CERS multi-gas analysis was applied for the comprehensive analysis of the headspace of two microbial cultures performing denitrification. Substrate consumption and gas production in denitrification were followed closely throughout the experiment. The gases H2, (13)CO2, (15)N2, 15N2O and O2 were simultaneously quantified. The ability for sensitive quantification of hydrogen and nitrogen is highlighted. The presence of unknown or unexpected gases could be excluded, as no additional peaks were detected in the Raman spectra. The denitrifying bacteria produced 15N2 from 15N-labelled nitrate. The stable isotope 15N was used to distinguish the nitrogen produced via denitrification from atmospheric nitrogen. The Raman peaks of 14N2 and 15N2 are well separated in the spectra; thus, both nitrogen species could be quantified, and diffusion effects could be separated from microbial processes (see ESM Fig. S1).

Substrate preference could be assigned for the separate experiments and heterotrophic and autotrophic denitrification could be distinguished. Heterotrophic and autotrophic denitrification could be assigned as preferred strategy to the mixotrophic incubation for Acidovorax delafieldii strain 16 and Hydrogenophaga taeniospiralis strain 2K1, respectively.

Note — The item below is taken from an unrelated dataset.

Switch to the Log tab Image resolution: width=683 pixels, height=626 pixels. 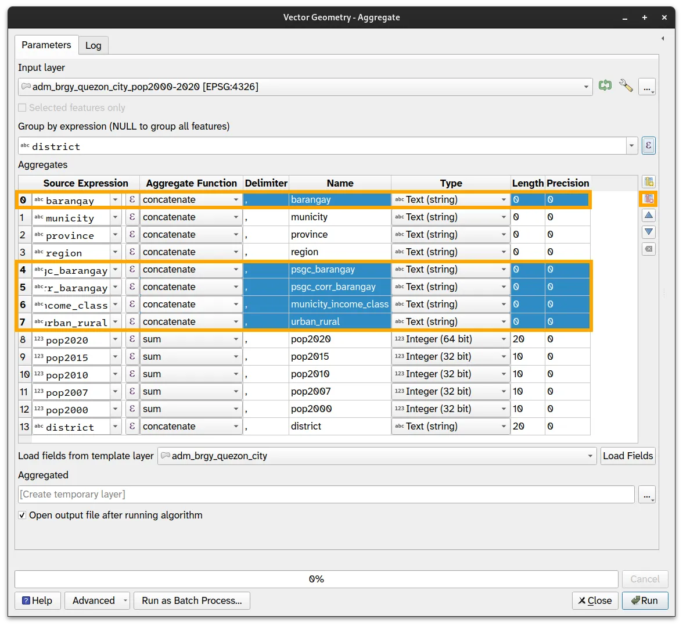(93, 45)
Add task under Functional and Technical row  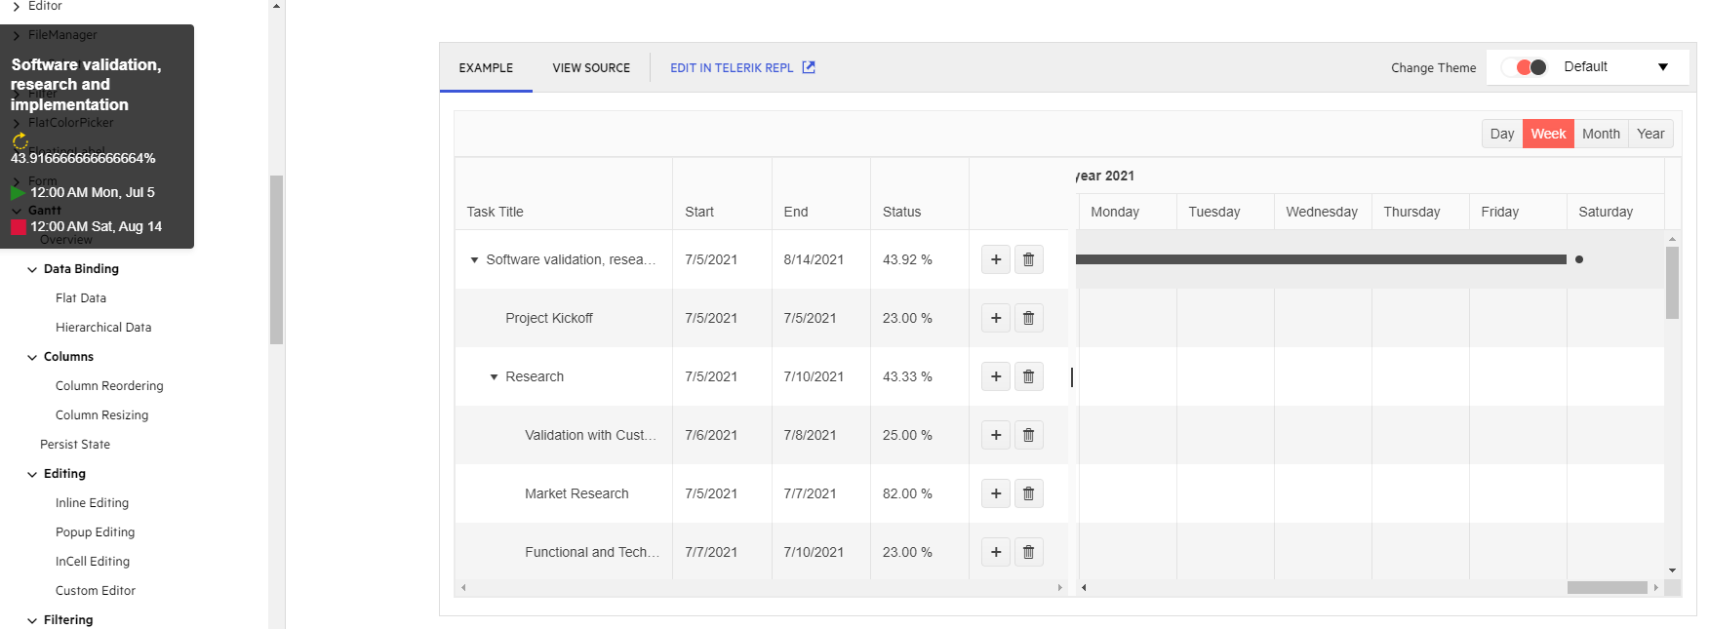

The demonstrated method offered the possibility to investigate the electron donor and carbon source preference of other facultative autotrophs in more detail using CERS headspace gas analysis in combination with stoichiometric calculations. Improved knowledge about metabolic activities in bacteria, kinetics and preferential substrate use can lead to a better understanding of dynamics of denitrification performed by natural microbial communities, allowing a more detailed understanding and better predictions of N cycling processes under different environmental conditions. This can help in assessing which substrates are likely to be used in natural environments and whether purely autotrophic, heterotrophic or rather mixotrophic processes will dominate. An example is the oligotrophic groundwater in Hainich National Park, which is poor in organic carbon and would call for autotrophic denitrification [22, 40]. But a mixotrophic lifestyle, where denitrification rates are enhanced by small amounts of organic carbon available to the bacteria, can also be imagined when the results of the experiments with Hydrogenophaga taeniospiralis strain 2K1 shown here are considered. These results do not apply to all bacterial strains, as can be seen from the comparison of denitrification performed by Acidovorax delafieldii and Hydrogenophaga taeniospiralis, and substrate preferences can differ greatly. This demonstrates the great versatility of denitrifying bacteria and requires a closer investigation of mixotrophic denitrification and substrate preference in denitrification. Cavity-enhanced Raman spectroscopy shows great prospects for the investigation of electron donor and carbon source preferences in denitrification.